Malah hal ini menjadi bahan pergunjingan di dunia maya, mulai dari nilai bantuan tersebut, hingga wacana perbedaan antara Bantuan Sosial (Bansos) dan Bantuan Pemerintah. Malah ada yang mengaitkan dengan pencitraan yang dilakukan oleh sejumlah tokoh.

Sandiaga Uno pun ikutan terseret, hanya karena dia melakukan aksi sosial membagikan sembako bersama golongan Jokowi Mania (Jo-Man). Aksinya dihujat oleh pendukung Prabowo Sandi, yang diketahui sangat berseberangan dengan pihak Jokowi.

Tak hanya itu, pelaksanaan PSBB juga tak disambut antusias oleh warga dimana PSBB diterapkan. Lihat saja di warung-warung kopi, pasar, hingga ke lingkungan permukiman yang padat. Masih tampak banyak orang yang berkerumun, bahkan mulai berani menanggalkan masker.

Mungkin masyarakat sendiri merasa, penerapan PSBB juga tak efektif karena toh jumlah kasus baru tetap meningkat. Ditambah mulai munculnya banyak keluhan mereka yang kehilangan pendapatan akibat harus #dirumahsaja. Juga stress yang mulai menyerang, yang bisa menurunkan imunitas.

Akhirnya mau tak mau, pemerintah memutuskan bakal mengevaluasi, bahkan kalo perlu melonggarkan pelaksanaan PSBB. Hal ini disampaikan oleh Menko Polhukan Mahfud MD.
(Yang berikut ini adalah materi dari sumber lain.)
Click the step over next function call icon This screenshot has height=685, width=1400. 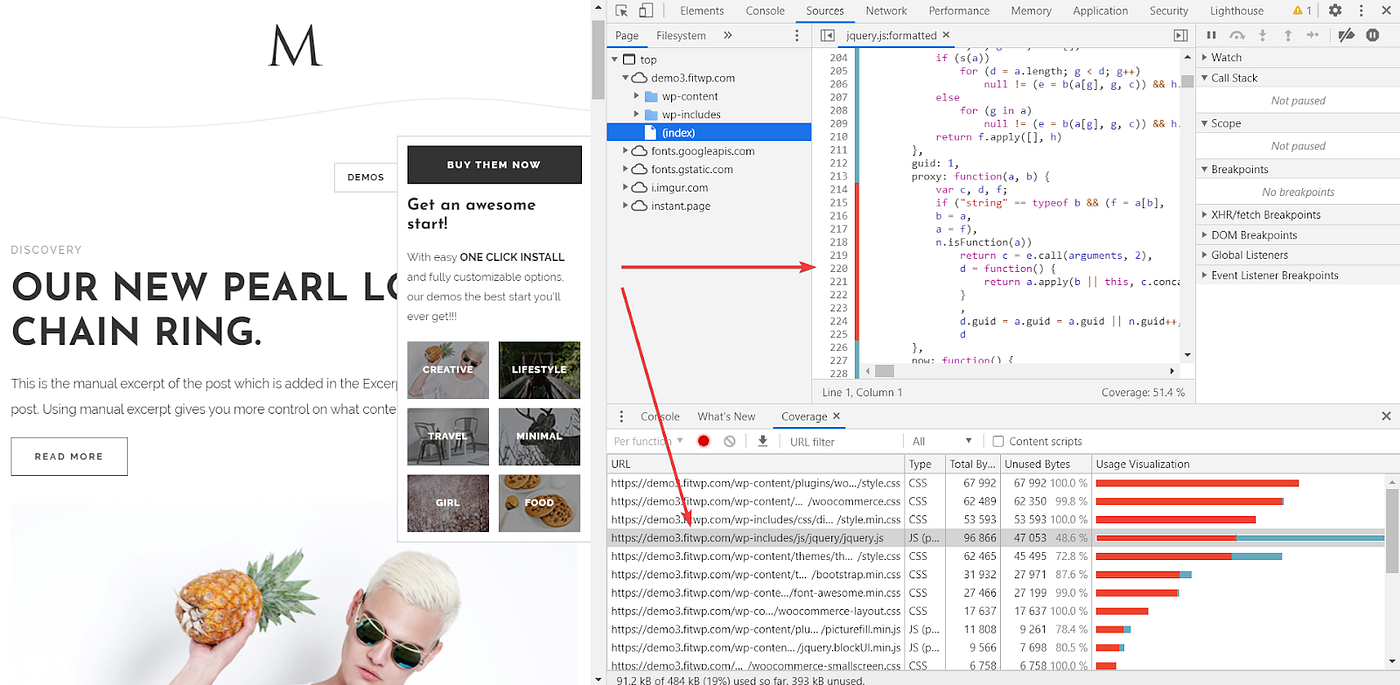[1237, 34]
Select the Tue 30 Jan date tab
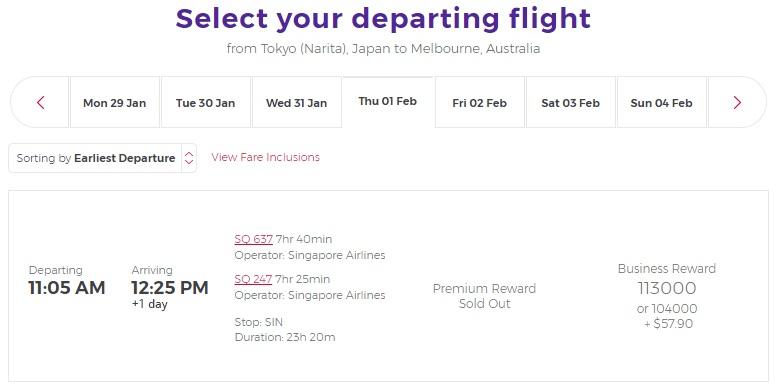Image resolution: width=775 pixels, height=387 pixels. click(206, 103)
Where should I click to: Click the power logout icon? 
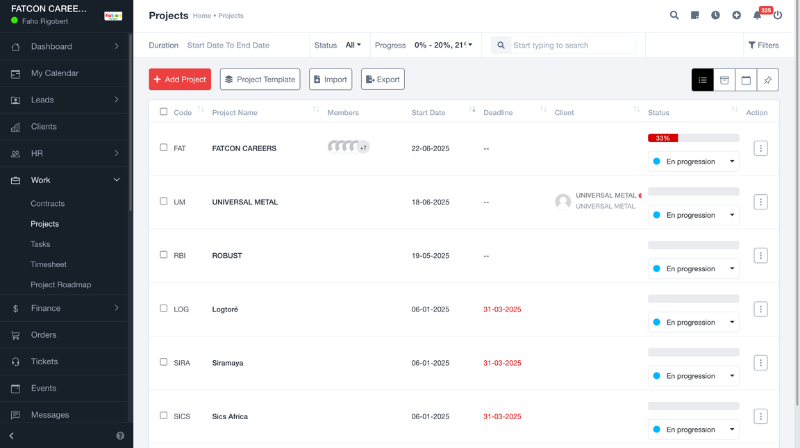point(778,15)
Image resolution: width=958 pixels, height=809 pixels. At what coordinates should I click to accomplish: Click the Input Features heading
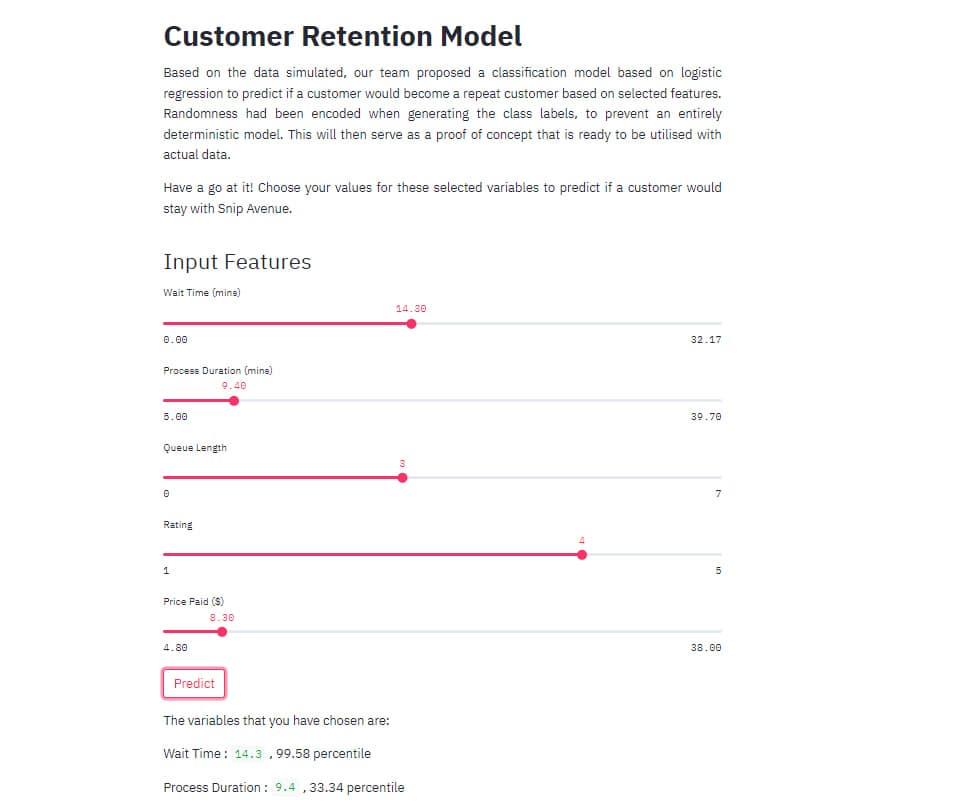(x=237, y=262)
“Kita tahu ada keluhan ini sulit keluar, sulit berbelanja dan sebagainya, sulit mencari nafkah dan sebagainya. Kita sudah sedang memikirkan apa yang disebut relaksasi PSBB,” kata Mahfud saat siaran langsung melalui Instagram-nya @mohmahfudmd, Sabtu (2/5), sebagaimana dikutip GAEKON.
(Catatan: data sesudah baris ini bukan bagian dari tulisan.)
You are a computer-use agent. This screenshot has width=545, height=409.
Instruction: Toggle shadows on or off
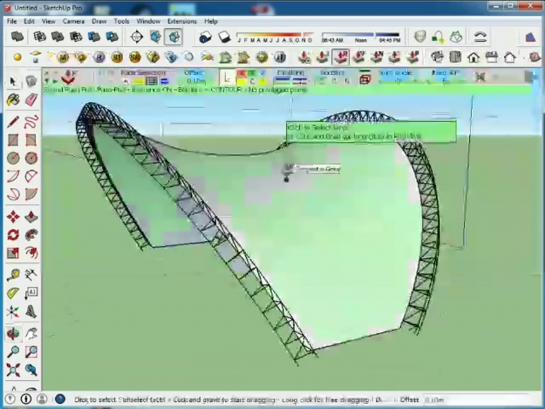click(x=205, y=37)
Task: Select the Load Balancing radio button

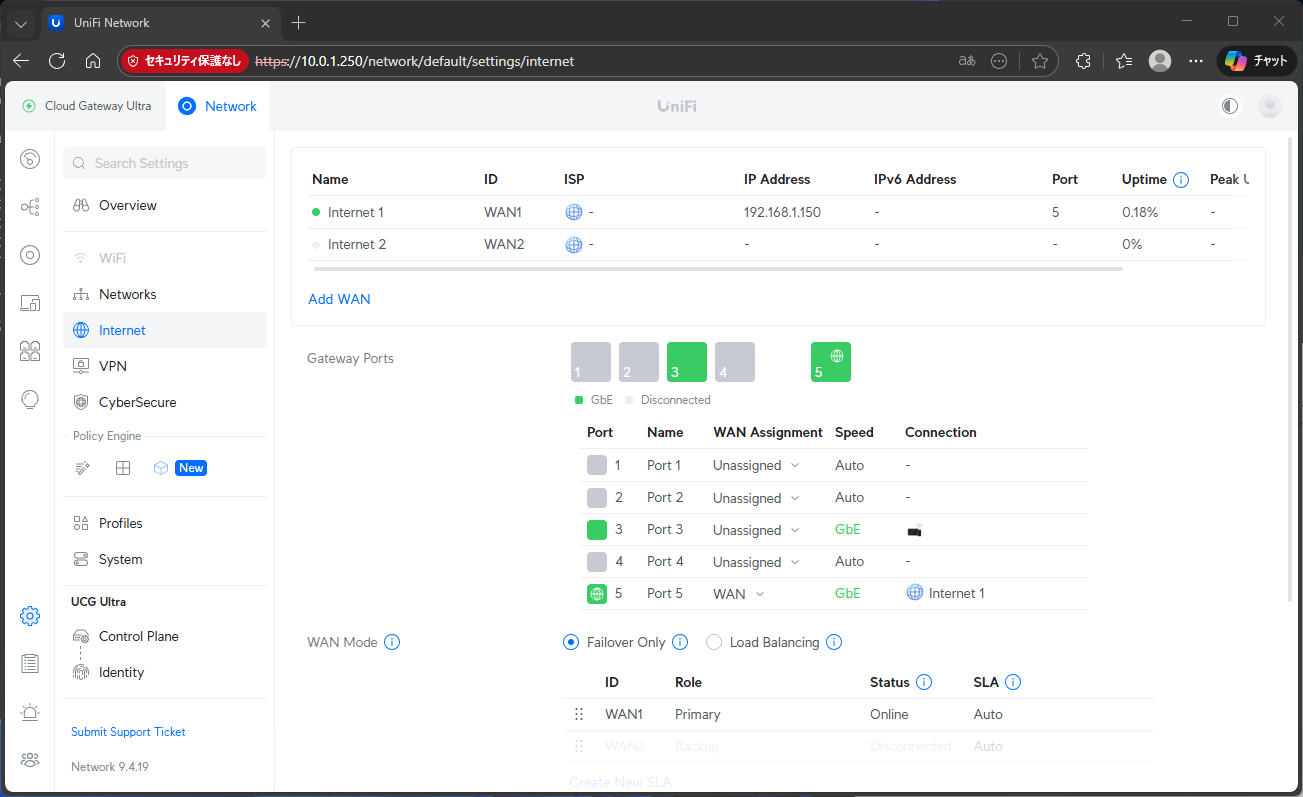Action: (714, 642)
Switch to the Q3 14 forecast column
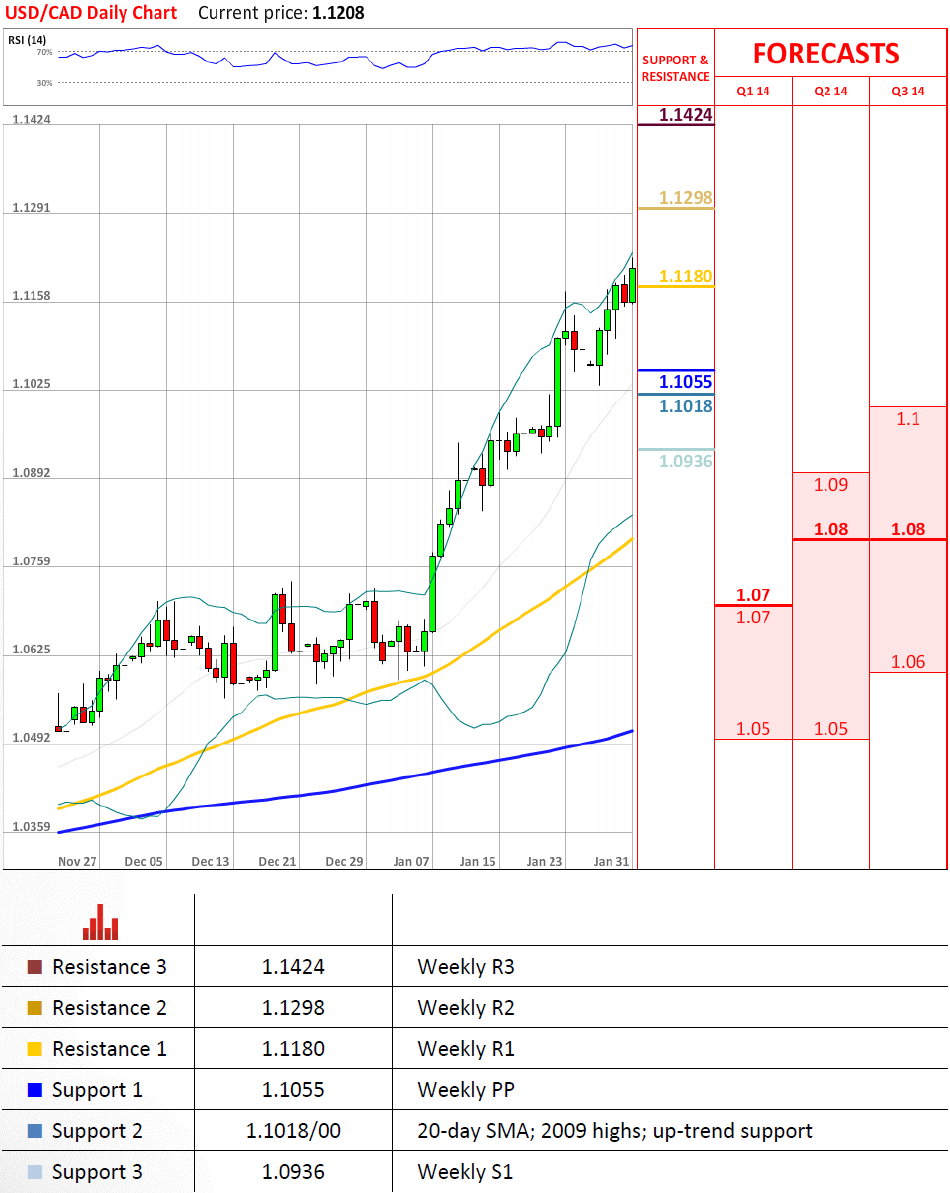Viewport: 950px width, 1193px height. click(908, 91)
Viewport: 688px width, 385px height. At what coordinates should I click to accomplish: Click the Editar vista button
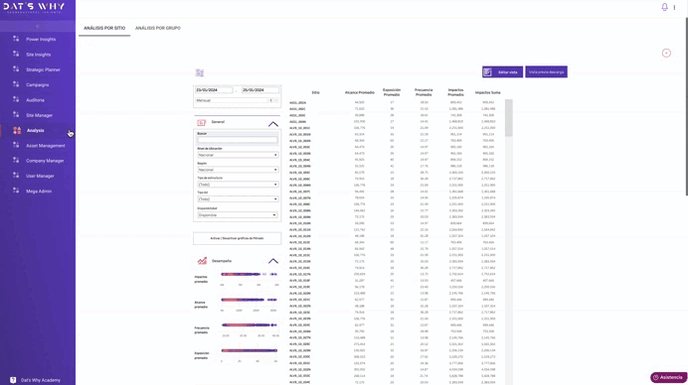tap(502, 72)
“Nanti akan diadakan. Sedang dipikirkan pelonggaran-pelonggaran. Misalnya rumah makan boleh buka dengan protokol begini, kemudian orang boleh berbelanja dengan protokol begini dan seterusnya dan seterusnya,” lanjutnya.

Lalu bagaimana ini ke depannya? Sudah pelaksanaan PSBB yang sekarang tidak efektif, malah akan diberi relaksasi. Jangan kaget bila nantinya pasien positif akan melonjak secara drastis.

Seharusnya bila opsi PSBB yang dipilih, ketegasan dalam pelaksanaannya tidak boleh ditawar. Bukannya sudah ada sanksinya? Namun yang terjadi di lapangan, sanksi bila hanya berupa ancaman, tak akan cukup untuk menimbulkan efek jera.

Warga +62 tampaknya baru akan menurut, bila ada penerapan sanksi yang tegas. Seperti saat peralihan dari helm seadanya ke helm stadard SNI, atau pelaksanaan keharusan menggunakan seat belt saat berkendara.

Himbauan dan ancaman secara lisan, hanya akan masuk kuping kiri keluar kuping kanan. Ayolah pemerintah, libatkan pula TNI selain pihak kepolisian. Menempatkan satu kendaraan tempur seperti tank di cek point daerah PSBB, akan menimbulkan efek yang berbeda.

Langsung berikan sanksi pada mereka yang melanggar. Jika sanksi berupa denda atau kurungan dianggap terlalu memberatkan, masih ada alternatif lain seperti menyita identitas, yang nantinya harus ditebus dengan syarat dan ketentuan yang berat.

Sejatinya masyarakat mau saja untuk diatur, selama cara untuk melaksanakannya itu tegas dan kelihatan hasilnya. Tentu semua pihak ingin agar pandemi ini segera berakhir. Rakyat hanya bisa menunggu bagaimana negara mengeksekusi gagasan mereka sendiri.